AZ Notebooks - RuntimeError - on Standard_NC6 and Python 3.8 - Pytorch and Tensorflow kernel

Dimitris_Papatsarouc · October 17, 2022, 11:38am

Hello PyTorch community,

I have some scripts in a working environment in google colab, and as I am working on my Thesis I tried to use Azure Student promo.
I have set up a Standard_NC6 with Pytorch and Tensorflow kernel and I am getting the following error:

RuntimeError Traceback (most recent call last)
Input In [9], in <cell line: 64>()
76 loss_critic = -(torch.mean(critic_real) - torch.mean(critic_fake))
77 critic.zero_grad()
—> 78 loss_critic.backward(retain_graph=True)
79 opt_critic.step()
81 # clip critic weights between -0.01, 0.01

File /anaconda/envs/azureml_py38_PT_TF/lib/python3.8/site-packages/torch/_tensor.py:396, in Tensor.backward(self, gradient, retain_graph, create_graph, inputs)
387 if has_torch_function_unary(self):
388 return handle_torch_function(
389 Tensor.backward,
390 (self,),
(…)
394 create_graph=create_graph,
395 inputs=inputs)
→ 396 torch.autograd.backward(self, gradient, retain_graph, create_graph, inputs=inputs)

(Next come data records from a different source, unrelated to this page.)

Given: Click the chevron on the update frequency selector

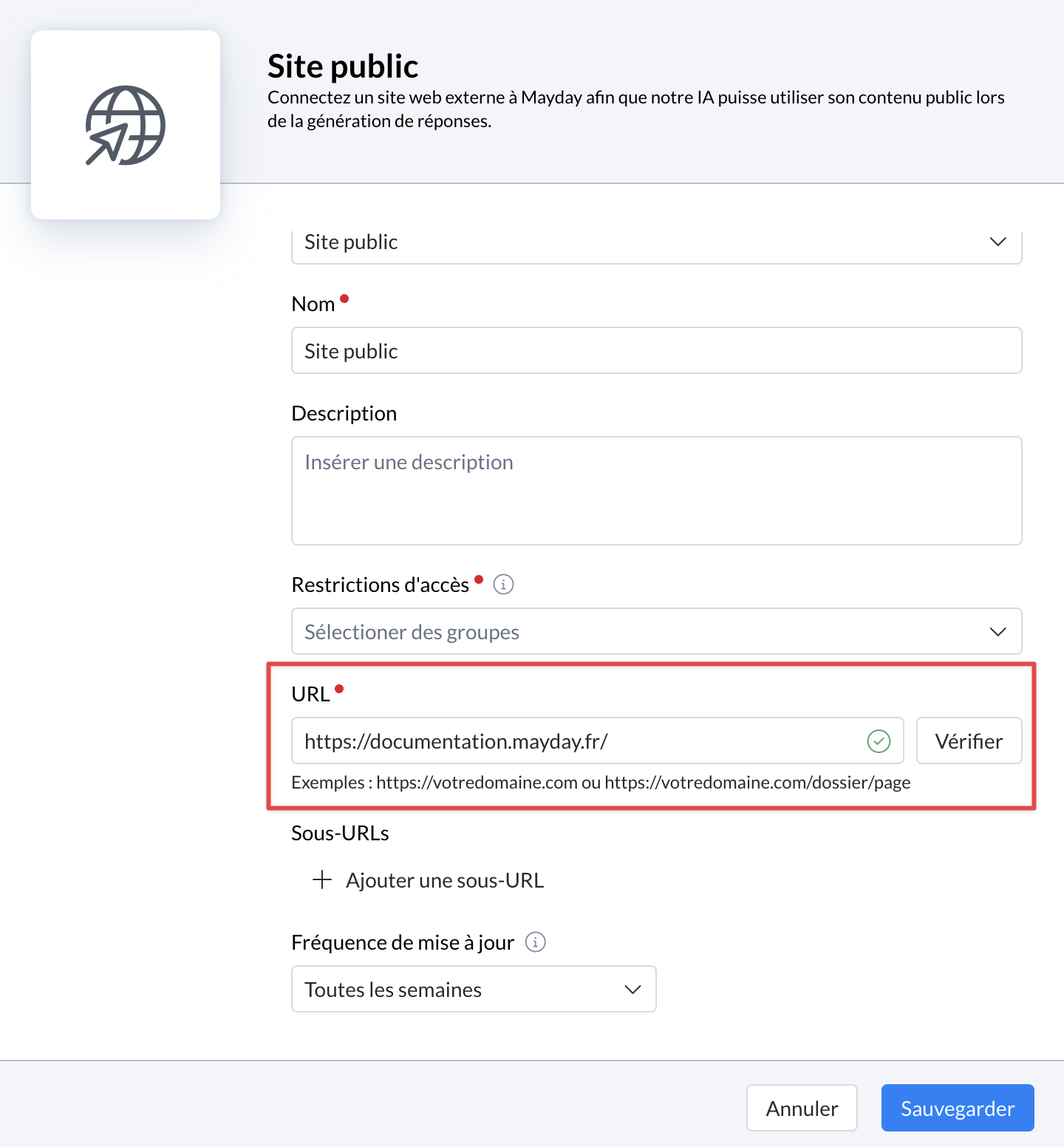Looking at the screenshot, I should click(x=632, y=990).
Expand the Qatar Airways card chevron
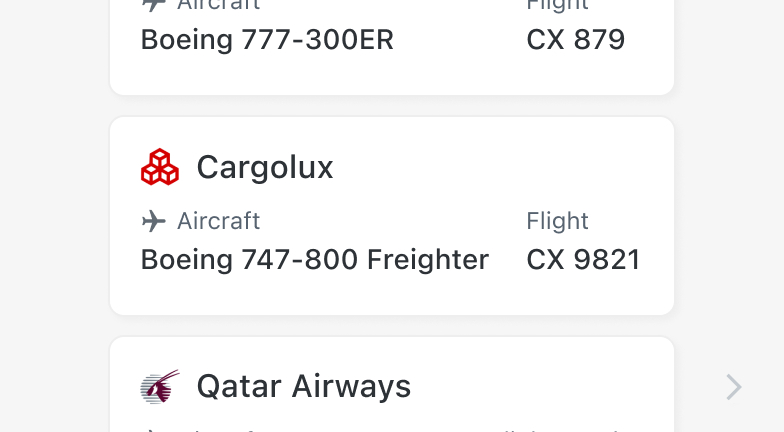784x432 pixels. pyautogui.click(x=734, y=387)
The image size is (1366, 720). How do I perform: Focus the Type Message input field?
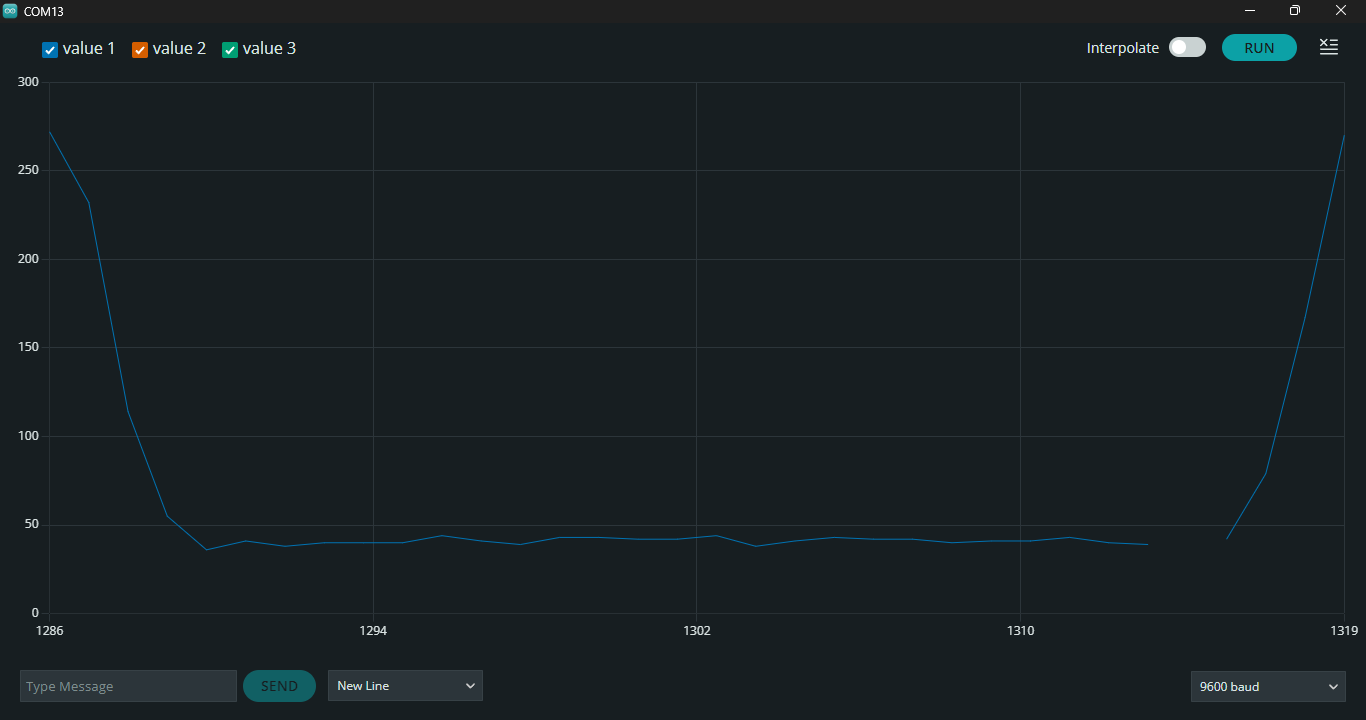click(x=128, y=686)
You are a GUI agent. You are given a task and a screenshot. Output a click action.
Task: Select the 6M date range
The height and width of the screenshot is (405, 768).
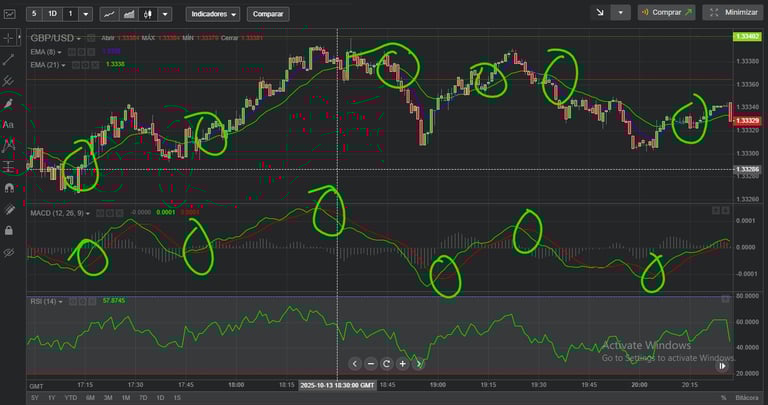click(90, 398)
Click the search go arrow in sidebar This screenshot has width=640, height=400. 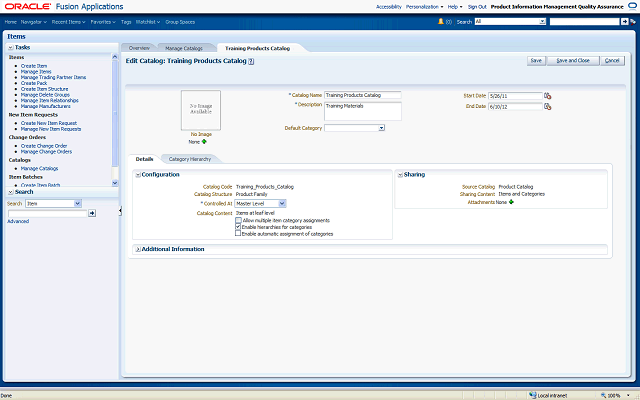coord(92,213)
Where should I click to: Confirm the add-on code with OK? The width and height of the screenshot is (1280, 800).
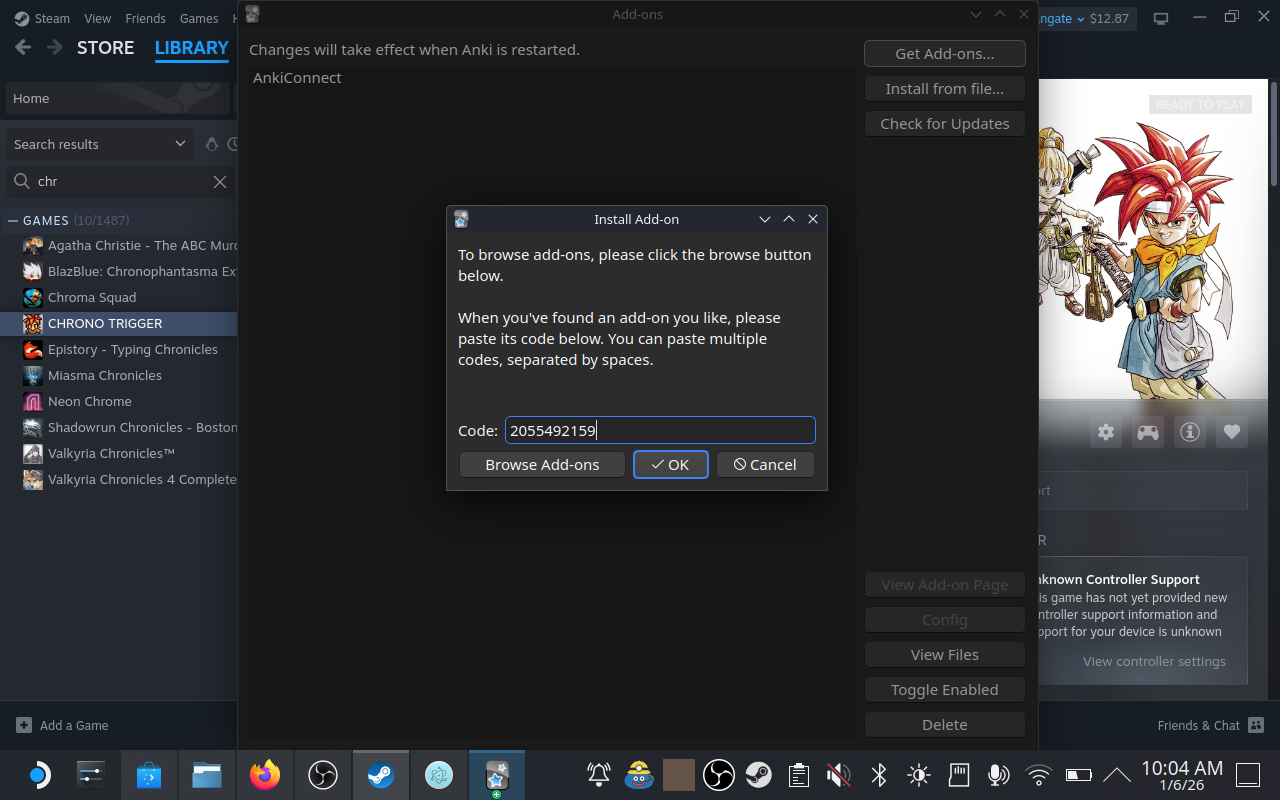tap(670, 464)
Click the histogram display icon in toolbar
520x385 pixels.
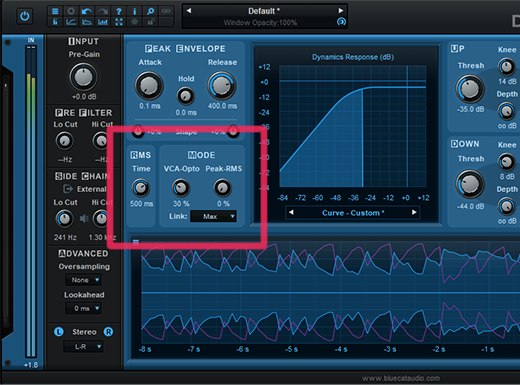(x=103, y=22)
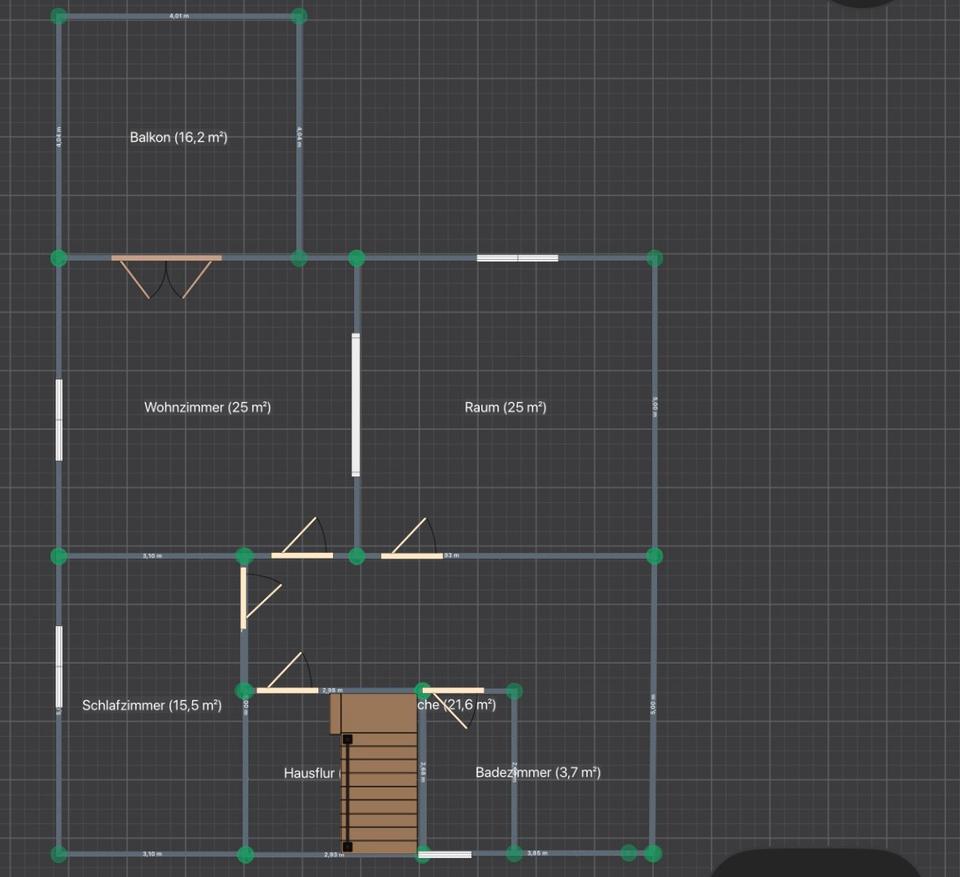Select the Balkon room label
Screen dimensions: 960x877
pos(178,137)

File /anaconda/envs/azureml_py38_PT_TF/lib/python3.8/site-packages/torch/autograd/init.py:173, in backward(tensors, grad_tensors, retain_graph, create_graph, grad_variables, inputs)
168 retain_graph = create_graph
170 # The reason we repeat same the comment below is that
171 # some Python versions print out the first line of a multi-line function
172 # calls in the traceback and some print out the last line
→ 173 Variable.execution_engine.run_backward( # Calls into the C++ engine to run the backward pass
174 tensors, grad_tensors, retain_graph, create_graph, inputs,
175 allow_unreachable=True, accumulate_grad=True)

RuntimeError: Unable to find a valid cuDNN algorithm to run convolution

I tried different versions of pytorch + cu113 and cu116.

The nvdia-smi output is:

±----------------------------------------------------------------------------+
| NVIDIA-SMI 470.141.03 Driver Version: 470.141.03 CUDA Version: 11.4 |
|-------------------------------±---------------------±---------------------+
| GPU Name Persistence-M| Bus-Id Disp.A | Volatile Uncorr. ECC |
| Fan Temp Perf Pwr:Usage/Cap| Memory-Usage | GPU-Util Compute M. |
| | | MIG M. |
|===============================+======================+======================|
| 0 Tesla K80 On | 00000001:00:00.0 Off | 0 |
| N/A 41C P0 70W / 149W | 880MiB / 11441MiB | 0% Default |
| | | N/A |
±------------------------------±---------------------±---------------------+

±----------------------------------------------------------------------------+
| Processes: |
| GPU GI CI PID Type Process name GPU Memory |
| ID ID Usage |
|=============================================================================|
| 0 N/A N/A 11425 C …eml_py38_PT_TF/bin/python 877MiB |
±----------------------------------------------------------------------------+

I guess that the problem is about drivers and versions… as in google colab environment it’s working

Thanks,
DP